If you’ve read any of my reviews before, you’ll know that there’s nothing I love more than a funky beat to accompany my gameplay. A catchy soundtrack bumped Go Robo! from fun to great, and I’ve found that it can even make an otherwise unplayable mess bearable at the very least. Imagine my joy, then, when I saw that aside from some very solid arcade gameplay, Gluddle promised “flowy interactive music and ear-tingling sounds”. Even better was when Creative Heroes delivered.
The best way to describe Gluddle would be to call it a hybrid of Angry Birds and Peggle. That definition is ripped straight from the game’s product page on their App Store, but it really is the only way to get the idea across. There truly is no other game quite like Gluddle, because it takes a variety of existing gameplay mechanics, rolls them into one and hands it to you as a new, innovative title. In the end, the game gets away with it because of the fact that while the gameplay mechanics are indeed drawn from other sources, they’re executed in such a way that hasn’t been seen before.
The game revolves around two spherical factions: the colorful, free-spirited Gluddle and the oppressive Supervision. As the Gluddle, it’s your job to bounce the invading Supervision into submission and keep your freedom alive. In each stage, you’ll start in a spawn-point and must launch your Gluddle into each of the Supervision scattered across the landscape. Just the slightest tap will cause even the largest of the Supervision to spontaneously combust, but, naturally, it’s never as simple as “jump from point A to point B.” In your way will stand everything from walls and cliffs to black holes and gravity manipulation fields. Further complicating the issue is the fact that if a Gluddle catches the eye of the Supervision and stays there too long, it’ll be shot with a laser that freezes it in place. The trick to doing well at the game is to use the environment and your fellow Gluddle to your advantage and find the perfect path to bounce from one spot to another until you eventually reach the Supervision.

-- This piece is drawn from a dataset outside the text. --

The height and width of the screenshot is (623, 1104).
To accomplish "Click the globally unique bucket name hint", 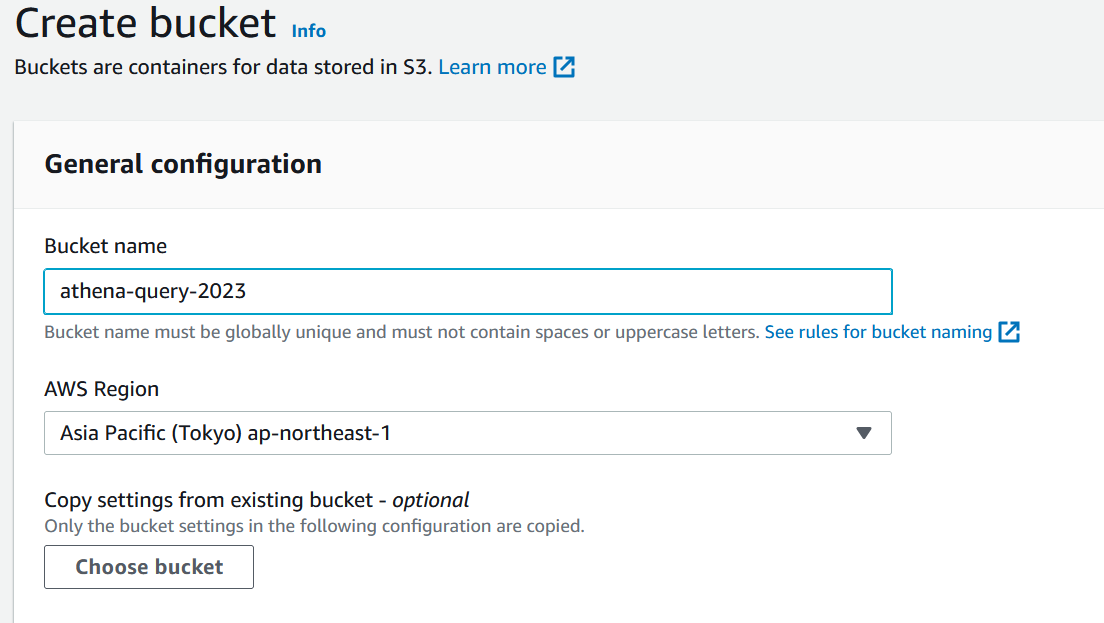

What’s nice about Gluddle is that it offers a significant challenge without ever becoming infuriating. Balance in gameplay is often taken for granted, but it’s easily one of the quickest ways to break an otherwise perfect game. Gluddle is a nice middle ground between cutesy kid games and titles like Blocks Hurt!, which bash you over the head until you give up altogether. All told, there are 89 levels, each with its own unique challenge and ever so slight ramping up of the difficulty and none of which will ever feel like a chore to complete.
Like I said at the beginning of the review, one of the best parts of Gluddle is its soundtrack. Each level is pervaded by a hypnotically rhythmic series of thumps and bass whirrs, punctuated occasionally by the “Oi!” of a Gluddle or the camera snap of the Supervision. It’s interesting, because you never really feel like you’re listening to music. It’s certainly there, but it feels more as if it’s just meant to shuffle you along, forcing you through your daily routine without doing any thinking. “Well that doesn’t sound very interesting at all,” you might be saying to yourself. “I want to be stimulated and engaged.” Normally I’d agree with you, but not today. The whole point of Gluddle is that there is an invasion and that the denizens of whatever universe this may be are suppressed. The soundtrack actually gives the Supervision some character and makes the game more than just a title about bouncing a bunch of sentient balls about the screen.
My only gripe with Gluddle is the challenge mode. The title includes two challenges for each stage: Gluddle challenge and time challenge. Complete each level as quickly as possible while using as few Gluddle as possible. It’s all very straightforward, but what it isn’t is challenging. Each of the stages is well designed, many of them taking some real skill to complete. But I found that more often than not, just finishing a level in one go was enough to complete both challenges. There were some exceptions, but for the most part I never really felt that the challenges were very difficult to complete. This disappointed me, naturally. After all, isn’t the whole point of a challenge mode like this to give you a reason to play the game again and again, even after you’ve finished your first play through? Well, being able to achieve 100% completion on your first time with the game doesn’t leave you much to come back for. Gluddle’s challenge mode really just defeats its own purpose.
That, however, is just about the only fault I was able to find with Gluddle. Otherwise, it’s very well put together and quite a joy to play. There isn’t much to do outside of the core game, but that’s not an issue when the core game is so well done. The game does track your scores for each level, keeping records of how many Gluddle you used and how long each stage took you. There’s also technically global stat tracking, but it only extends to how many Gluddle have been launched and how many times they’ve said “Oi!”
All-in-all, Gluddle’s a very solid title. The gameplay is a nice synthesis of mechanics we’ve seen before, combined almost perfectly to create a brand new style of play. There’s not a huge number of levels, but each one is expertly crafted and a joy to play. If you’re looking for hardcore gameplay that can keep you occupied for hours on end, you may be barking up the wrong tree. Otherwise, you’d be hard pressed to find a better arcade game on the iOS.